Сергей хотел было в сердцах опять ударить няньку, да покрепче — силы у него вишь нету! За нее, холопку, ухо ему дерут!.. Но, будто чуя его мысли, дяденька круто обернулся и так насупил брови, как еще не видано было.
— Только тронь еще, я тебе зад вровень с красными сапогами доведу, — сказал он. — Или другое ухо покрепче закрутить?
Сергей собрался было зареветь, как бывало от матушкиных колотушек, но ухо уже почти не болело. Он отвернулся от дяденьки и не спеша, соблюдая достоинство, направился с пригорка. Сзади шла Ненила, а вслед им несся бодрый голос:
— Эй, Филя! Проверь-ка, на все ли печки карнизов хватит?..
И ответ:
— А может, лучше, Семен Степанович, чтоб печник разобрал? Бою-то, видать, нету.
— Чудеса! С барином будто с ровней! — бормотала Ненила.
Идти с утра на пригорок над Ловатью стало так привычно, что на другой день Сергей, выйдя с нянькой с матушкиного двора, не задумываясь, повернул в ту сторону, где тюкали топоры.

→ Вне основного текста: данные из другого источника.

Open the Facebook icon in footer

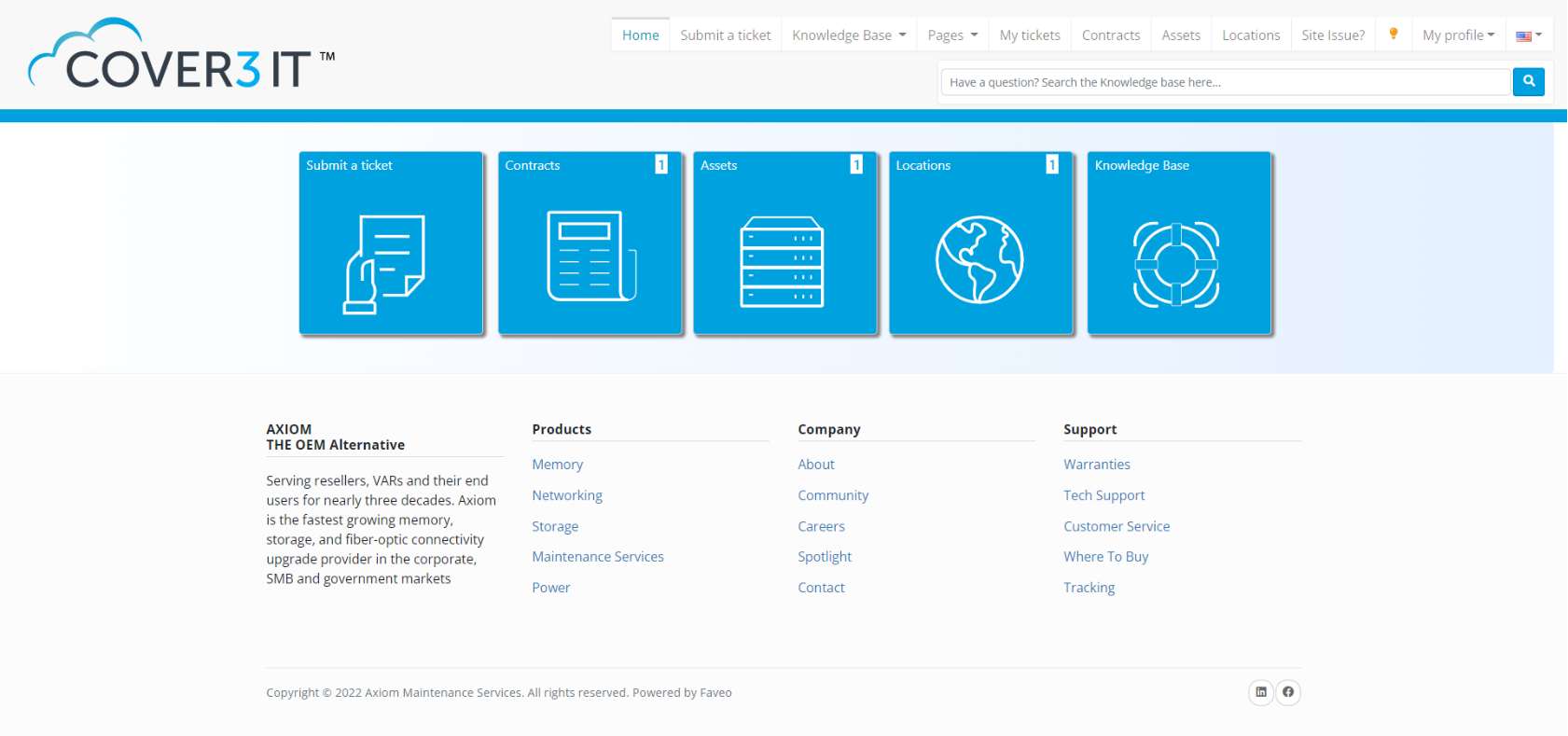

Семен Степанович сидел с трубкой на своей скамеечке. Он уже отпил кофей и заканчивал приказ стоявшему перед ним старосте:
— А бабам вели, чтоб нонешнее лето заместо грибов и ягод мох на конопатку носили… — Дяденька повернулся к Сергею: — Здорово, крестник! Идем-ка поглядим, как Филя будущие печки в ранжир разложил… — Семен Степанович оперся на плечо мальчика и направил его к навесу. — И запомни, любезный, что нельзя человека бить оттого только, что тебе захотелось, особливо ежели он тебе сдачи дать не может — слабее тебя или не смеет… Сладко ль тебе приходилось, когда тебя матушка бивала? И каково придется, ежели я бить зачну? Видал ли, чтоб я кого ударил? Ударить позволительно, лишь чтоб остановить несправедливое, чтоб слабого от сильного оборонить. Понял?
— Понял.
— Запомнил? Я повторять не люблю.
— Ага.
— Тогда гляди сюда.
Под навесом на соломе рядами лежали изразцы. Выпуклые цветы — с цветами, ягоды — с ягодами, звери и птицы из двух плиток — голова с туловом. И отдельно от них — плоские, подобранные по цветам голубых, коричневых рисунков на белом поле.
— Ну, как ты вот этакого зверя назовешь? — спросил дяденька, указывая на один изразец.
— Вроде свиньи, только нос долгий.
— То зверь заморский, слон называется и ростом с избу бывает. А вот тут людишки и подписано: «Индейской народ». Слышал про такой? Вот мы русские, есть еще турки, с которыми я воевал, пруссаки — и с ними я тоже малость подрался, когда молодой был, есть еще шведы — они под Нарвой твоего прадеда убили, — те все народы в соседних землях живут. А индейцы далеко, за морями, и совсем на нас не похожи, лицом темны, и видишь — мужики и бабы в юбках… А тут цветок и надпись: «Дух его сладок». Который человек грамоте знает, тот все посмотрит и прочтет. Вот я Филю своего обучил, и он тут все мог вчерась разобрать.
— Вырасту — тоже выучусь, — сказал Сергей.
— Сам не выучишься, а за науку матушке надобно деньги учителю отдать. Станет ли тратиться? Разве я даром выучу. Хочешь?
— Хочу…
— Ладно. Нет у нас букваря, да мы без него ухитримся…
Так началось Сергеево учение. Вместо грифельной доски служила посыпанная песком площадка перед кибиткой. Сначала Семен Степанович, потом крестник заостренной палочкой чертили на песке буквы и, уже вытвердив, шли отыскивать их на изразцах. За каждую накрепко выученную букву Сергей получал горсть изюма. Через месяц он знал их все и начал постигать склады. Но тут кончился сев яровых, все ступинские крестьяне взялись за барскую постройку, и дяденьке стало не до ученика.
Теперь только старики да малые ребята оставались по дворам. Плотничали более двадцати мужиков, другие копали ямы под фундаменты. Бабы и девки уходили с зарей «за болото» и приносили огромные вязки мха.
Однажды Сергей услышал, как дяденька наказывал Фоме назавтра рано ехать в Купуй — везти попа с причтом освящать закладку домов. И тут же велел Нениле предупредить матушку, что нынче, попозже, будет к ней. На взгорке шла такая суета, что и Сергей побежал с нянькой раз все равно дяденька придет в деревню.